The Assembly would be open in all its deliberations to local people and in some instances, some foreign media could be present in reasonable numbers at its deliberations.
The Assembly and its secretariat would supply the media with regular and accurate information about the work of the Assembly and endeavour to assist the media to understand the issues in order to enhance members of the public to better understand the constitutional process. The financial records of the Assembly could also be accessed by the public should they be required to do so.
The role and purpose of the Constitutional Assembly, is to be more representative of the Fiji society and to ensure that the dreams, hopes and even the fears of the people in Fiji are represented in the constitution.
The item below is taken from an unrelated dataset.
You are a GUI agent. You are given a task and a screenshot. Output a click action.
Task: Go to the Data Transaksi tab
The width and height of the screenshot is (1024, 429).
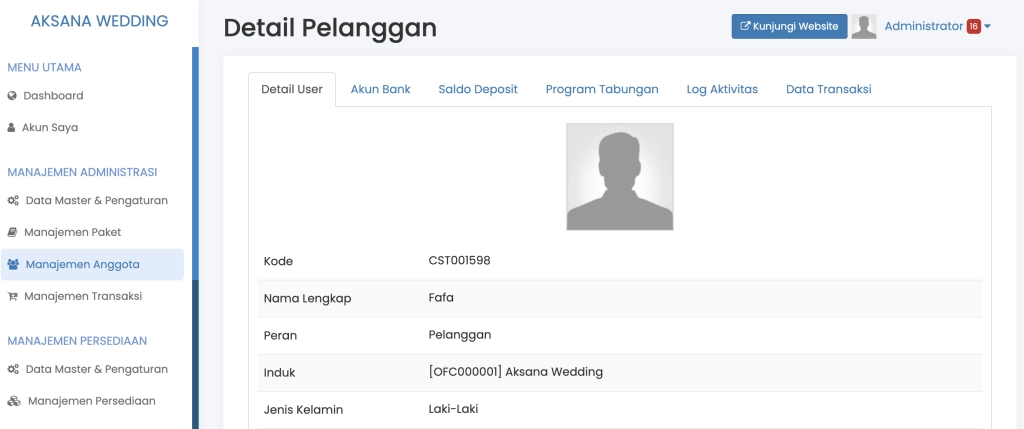pos(828,89)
As the role of the Assembly is crucial in the process of nation-building, we as citizens of Fiji should start deliberating over who our representatives should be and if our community or section of society is not represented, we must ensure that we are fully represented.
Just as students in my school were excited at the prospect of electing their leaders and with it the fear or maybe silent applause that their favourite leader was in to articulate their interests or be their voice in all matters, both internally in school and outside with other schools, we as members of certain sectors of society must start our process of democratically getting our representatives into the Assembly to articulate as well as represent us.
We must articulate the need to have our representatives into the Constitutional Assembly chosen by us and not imposed on us. We are on our way to democratic elections and to do this effectively and sincerely shouldn't we start by electing our representatives in the Constitutional Assembly to articulate our issues and concerns?
Shouldn't we be allowed to have representatives of Fiji society be involved in this very crucial process?
Shouldn't we truly practice democracy through our actions and not just verbalise it?
Shouldn't we be transparent in all our processes and show that we are truly democratic and open in all the appointment processes we follow?
Shouldn't we show the world that we are making changes and truly working and walking together to build a Fiji that is encompassing of all sectors of society by electing our representatives into this August body, which will determine the finer print of our constitution?
Would you prefer your representative to be selected or elected? What's your take on the matter as we embark on the constitution-making process?